Anyone know the different between Daylab 200 and Daylab 35+?

Can Daylab 200 use different base such as 3x4 or sx70 base? Any comment about those two product? I really want to know. Thanks.:hail:


----------



## terri (May 26, 2006)

Honestly, I don't know. If you're in the market for a Daylab, I would stick with a 35 or 35+, simply because there is information on them out there, and they seem to be the only things listed (in addition to the 120 for MF) on the Daylab Corp. site. 

The 35+ allows you to shoot up to 4x5 sheet film with the appropriate film holder attachment. You gain a lot of choices that way.  
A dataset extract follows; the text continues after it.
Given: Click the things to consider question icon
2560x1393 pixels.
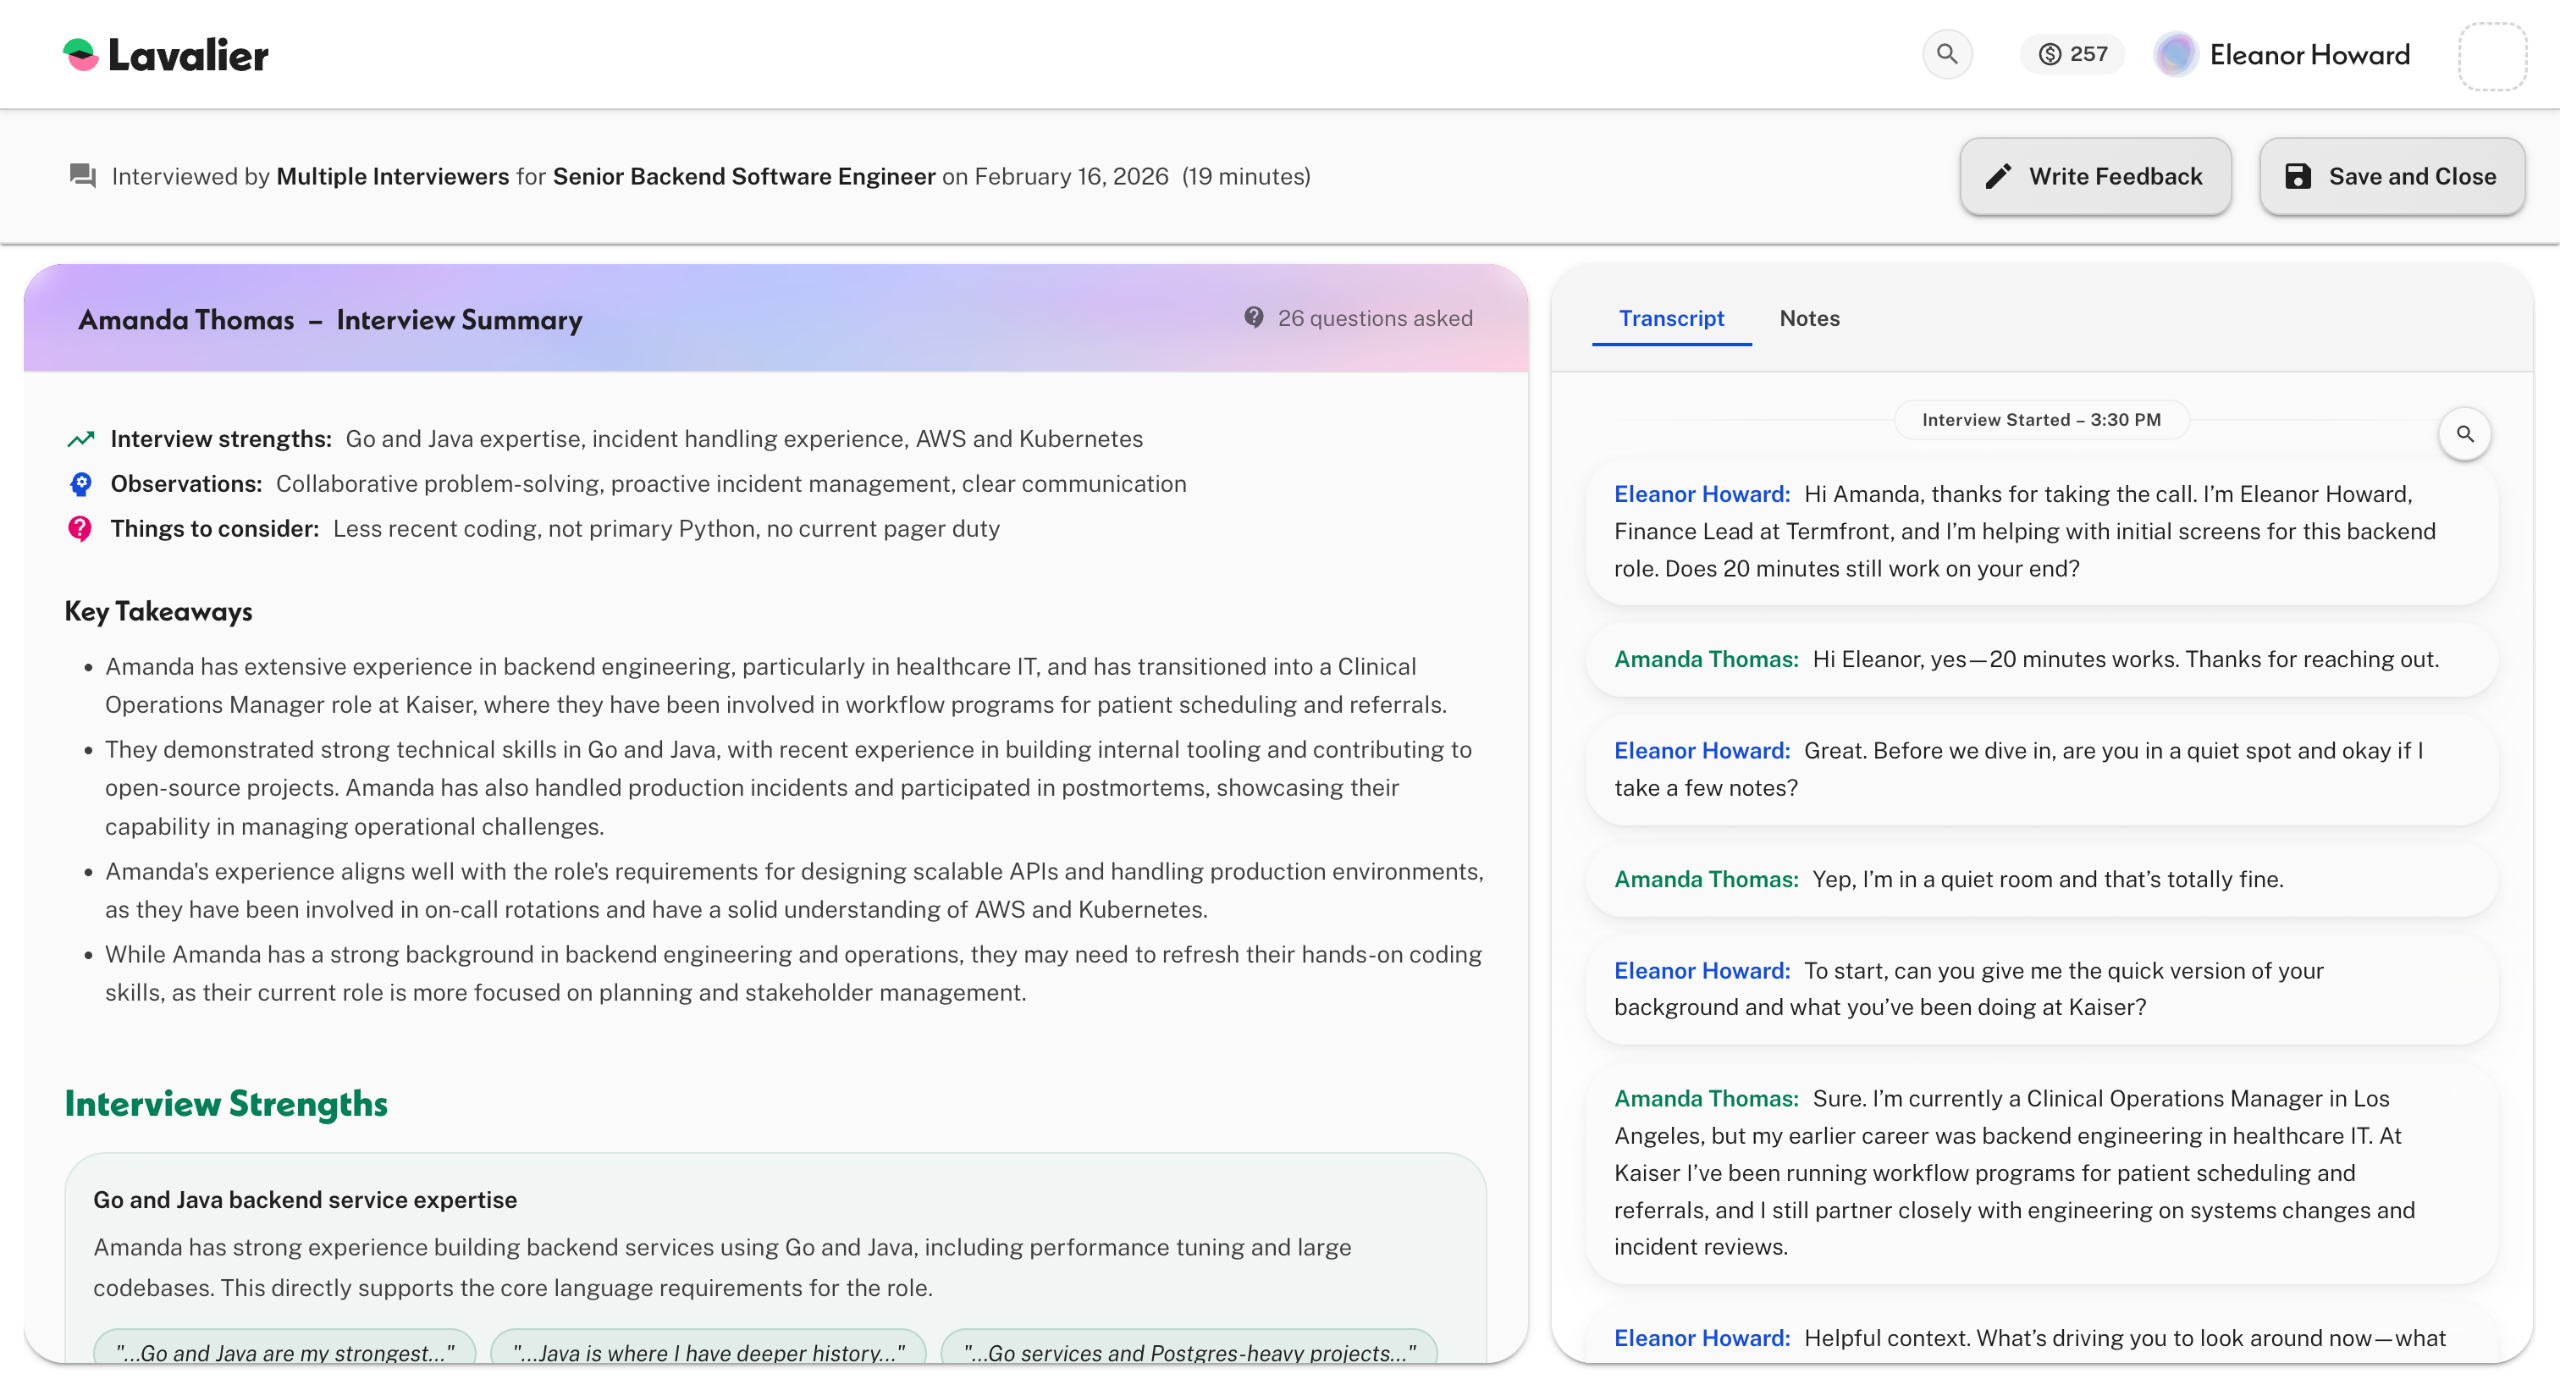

Not a whole lot of point in buying the SX-70 base, which was the most costly of them all, since the film that goes into them, Time Zero, has been discontinued by Polaroid.

Hope this helps.


----------



## Sir Duke (May 26, 2006)

I got the Daylab 35 as a gift, and was initially upset because I couldn't attach an 8x10 like you can with the 200.  Then I realized that I am not that I am just a beginner at the process.  If I get really good at it then I might buy a 200 with the 8x10 base.  This might sound silly, but the thing is, to do an 8x10 is expensive, and I can imagine it would be pretty tough.  I find it hard sometimes as a beginner to deal with lifts for a regular sized polariod.  And, I think it is between $150-$200 for a box of 15 exposures for the 8x10, and it is somewhat hard to find.

Get one they are lots of fun.


----------



## Leung Ka Wing (May 30, 2006)

I am really planning to buy one on ebay. I found Daylab II on b&h. Does anyone know the different between Daylab II and Daylab 200. In my plan,  I want the machine can make transfer from sx70 to 8x10. if anyone know the differents. please tell me! thanks


----------